Never mind. We fixed the problem.
I’m having a similar problem with several apps (not Eudora, which I don’t have installed). Weather Watcher is one–I have to OK it every time I boot up. (WW loads at startup, so could it be the case that it’s trying to download info before the firewall is completely loaded??) I’ll have to see what the others are.
At any rate, my question is when the above fix will be coming.
Added the next day:
I found some info at McAfee’s Site Advisor (McAfee SiteAdvisor Software – Website Safety Ratings and Secure Search) that may be relevant. It says
After downloading and installing Weather Watcher on
a fresh Windows XP machine, we checked our computer
for programs some people would consider adware,
spyware, or other unwanted software. We did not
find any such software. However we did find some things
you might want to consider. Weather Watcher earned
a nuisance score of 3.00.
(The score is on a 10 point scale, with 1 apparently being good; 3 is in their yellow zone.) There follows a long list of “things”, most of which I can’t determine whether they’re bad or not, then the ff., in a test dated 2006-02-20:
When we installed and ran Weather Watcher, it contacted
the following network servers.
web.whenu.com
a1401.x.akamai.net
app.whenu.com
whenu is rated (at the same McAfee site) as being a spyware site; the case with a1401.x.akamai.net is less clear.

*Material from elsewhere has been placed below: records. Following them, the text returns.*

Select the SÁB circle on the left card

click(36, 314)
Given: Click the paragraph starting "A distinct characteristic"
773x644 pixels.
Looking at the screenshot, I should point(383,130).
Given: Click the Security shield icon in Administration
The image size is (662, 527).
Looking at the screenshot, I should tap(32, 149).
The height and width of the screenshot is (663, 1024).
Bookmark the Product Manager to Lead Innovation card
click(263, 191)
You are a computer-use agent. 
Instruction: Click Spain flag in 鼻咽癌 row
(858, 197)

OTOH, virtually every other place I’ve looked at for info on Weather Watcher rates it as squeaky clean.
So now I don’t know what to think. Maybe CFW is doing the right thing by asking me each time about Weather Watcher. In the log there’s an entry where dl.exe (the application called by Weather Watcher) was logged for “suspicious activity”, using protocol “UDP In”, remote 0.0.0.0:2056, details = “dl.exe refuses communication with Comodo Personal Firewall”. If I block dl.exe, then Weather Watcher can’t download any weather forecasts. I’m afraid I have no idea what to make of this. I don’t know what “UDP In” is; I googled it, and found a tutorial on it at List of TCP Ports and UDP Ports (Well-Known), but that wasn’t enlightening as to why this would be a security threat.

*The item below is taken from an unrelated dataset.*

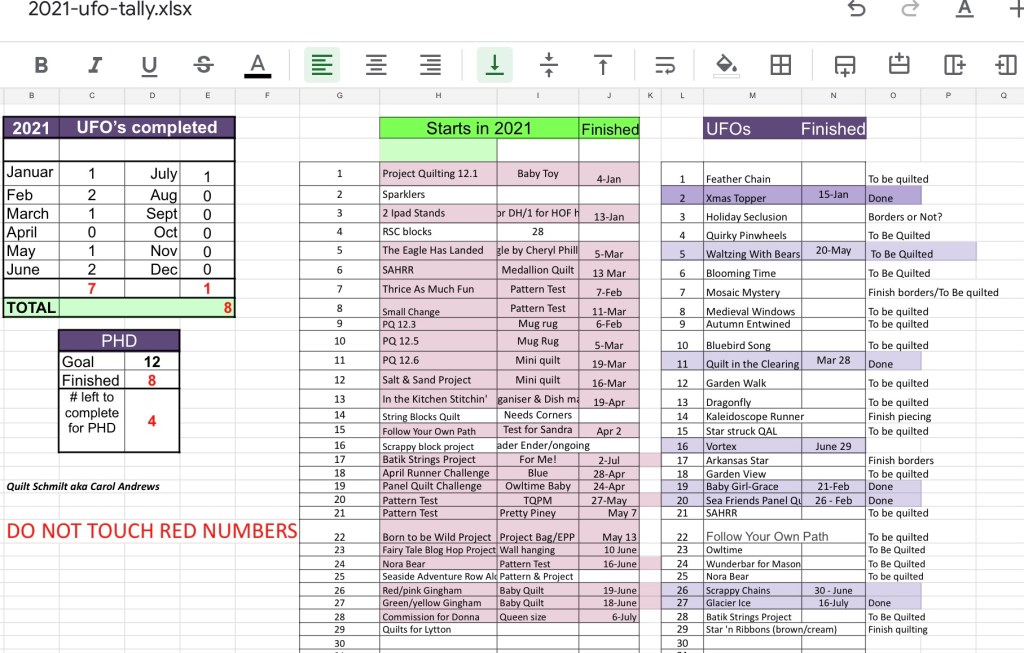Open the text color picker
The image size is (1024, 653).
click(x=257, y=65)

There is a Trojan called dl.exe listed at numerous sites, but according to http://virusinfo.prevx.com/pxparall.asp?PXC=dd3812855320, its file size is 6150 bytes (and it tries to put itself in the System dir), whereas the dl.exe with Weather Watcher is 28,172 bytes (and lives in the WeatherWatcher dir). So if this is the reason McAfee thinks WW is bad, it may be a misidentification.
So what is your opinion? Should I worry about WW and its “suspicious activity”, or not?